Заметки о Гитлере - Себастьян Хаффнер
Шрифт:
Интервал:
Закладка:
Отсюда видно, что внутриполитическая программа Гитлера в то мгновение, когда он вошел в политику, оформилась почти полностью. Между ноябрем 1918 и октябрем 1919, когда он стал политиком, у него было достаточно времени, чтобы все уяснить для себя и привести в систему. И следует отдать ему должное, что он не был обделен талантом уяснять что–либо и делать из этого выводы. Этого было ему не занимать уже во времена его молодости в Вене, а равным образом и мужества теоретические (а именно радикальные) выводы затем столь же радикально претворять в практику. Разумеется, примечательно также то, что все это умозрительное построение базируется на ошибке: а ошибка в том, что революция была причиной поражения. В действительности же она была его следствием. Но это заблуждение вместе с Гитлером разделяли очень многие немцы.
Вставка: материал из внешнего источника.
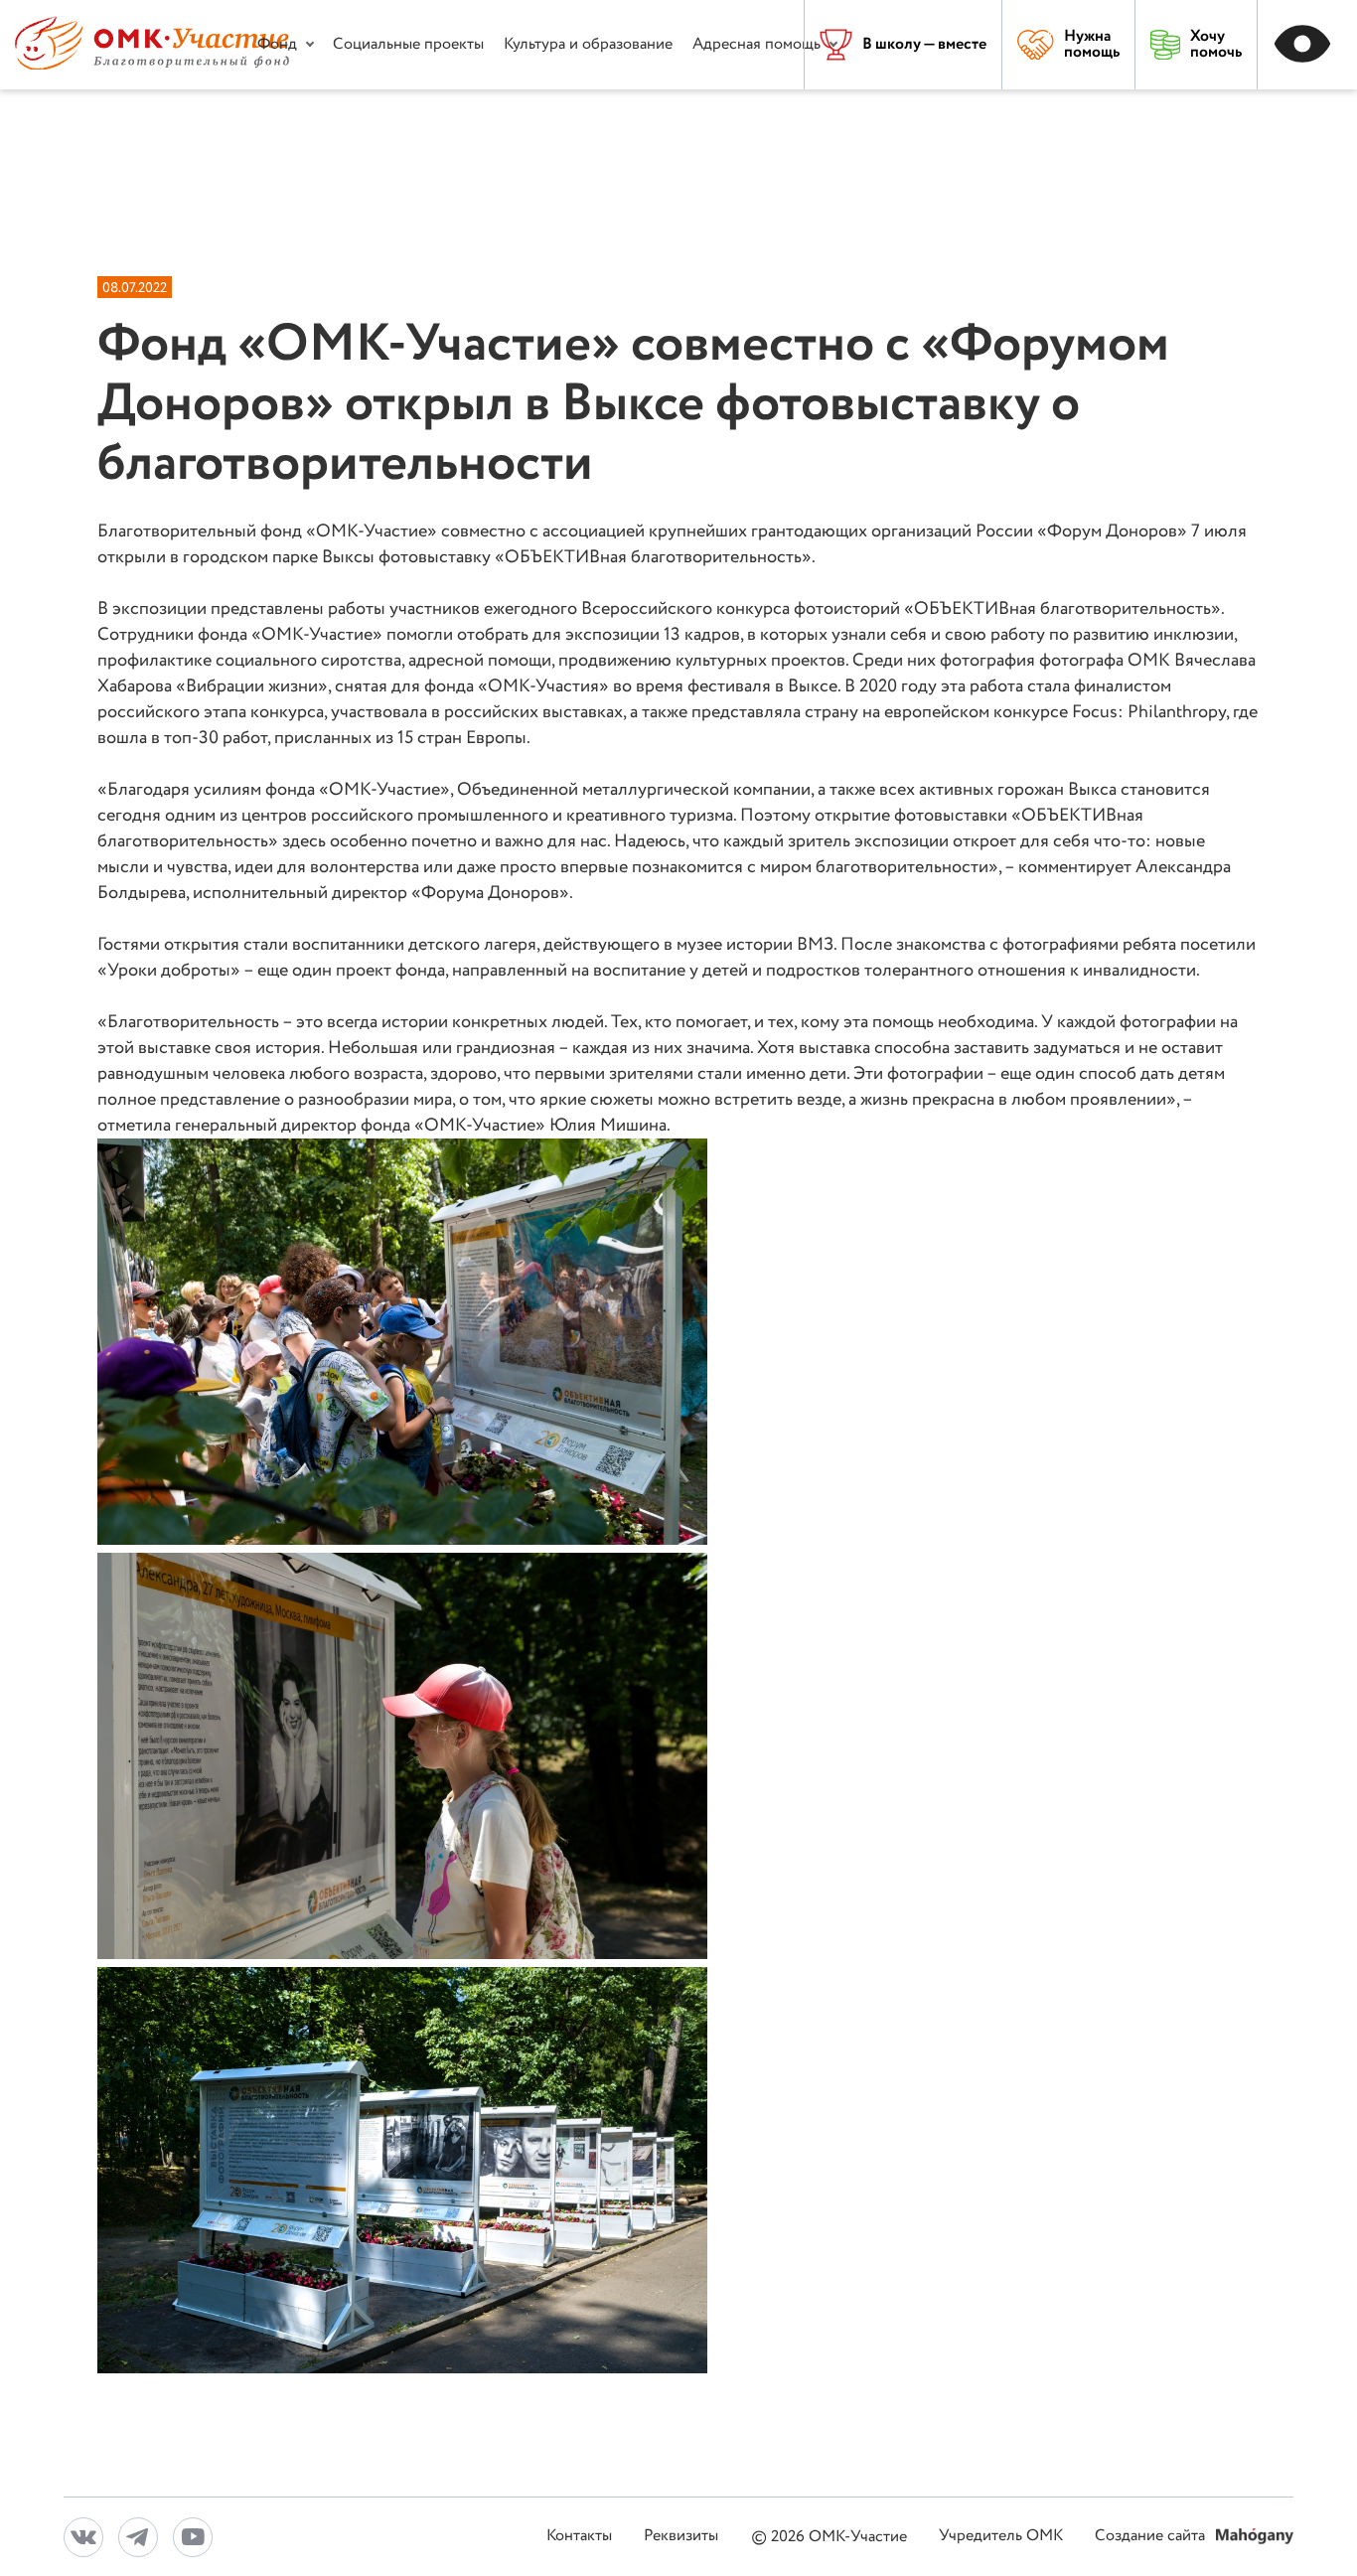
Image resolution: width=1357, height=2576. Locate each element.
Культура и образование (588, 44)
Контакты (579, 2536)
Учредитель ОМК (1001, 2536)
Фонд (277, 44)
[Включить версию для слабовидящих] (1307, 44)
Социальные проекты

Внешнеполитической программы опыт пробуждения 1918 года ему еще не подарил. Её он выработал лишь в последующие шесть или семь лет, но мы хотим здесь совсем коротко её обрисовать. Сначала здесь было только намерение в любом случае возобновить прерванную — по мнению Гитлера преждевременно — войну. Затем пришла мысль — развязать новую войну не просто как повторение прежней, но при новой, более благоприятной конъюнктуре союзов, с использованием противоречий, которые во время и после Первой мировой войны взорвали вражескую коалицию. Фазы, в которые развивалась эта мысль, и различные возможности, с которыми играл Гитлер в 1920–1925 годах, мы здесь опустим; о них можно прочитать в других книгах. Во всяком случае, конечным результатом, изложенным в «Майн Кампф», был план, предусматривавший Англию и Италию в качестве союзников или благожелательных нейтралов, государства–наследники Австро — Венгрии и Польшу — как вспомогательные нации, Францию — как заранее нейтрализуемого побочного врага, а Россию — в качестве главного врага, которого следует завоевать и надолго поработить, чтобы сделать из нее немецкое жизненное пространство, «германскую Индию». Таков был план, который лежал в основе второй мировой войны, правда с самого начала события пошли не по нему, поскольку Англия и Польша не приняли предназначенных им ролей. Мы еще не раз вернемся к этому. Здесь же, где мы имеем дело с политическим развитием Гитлера, мы не можем дольше на этом останавливаться.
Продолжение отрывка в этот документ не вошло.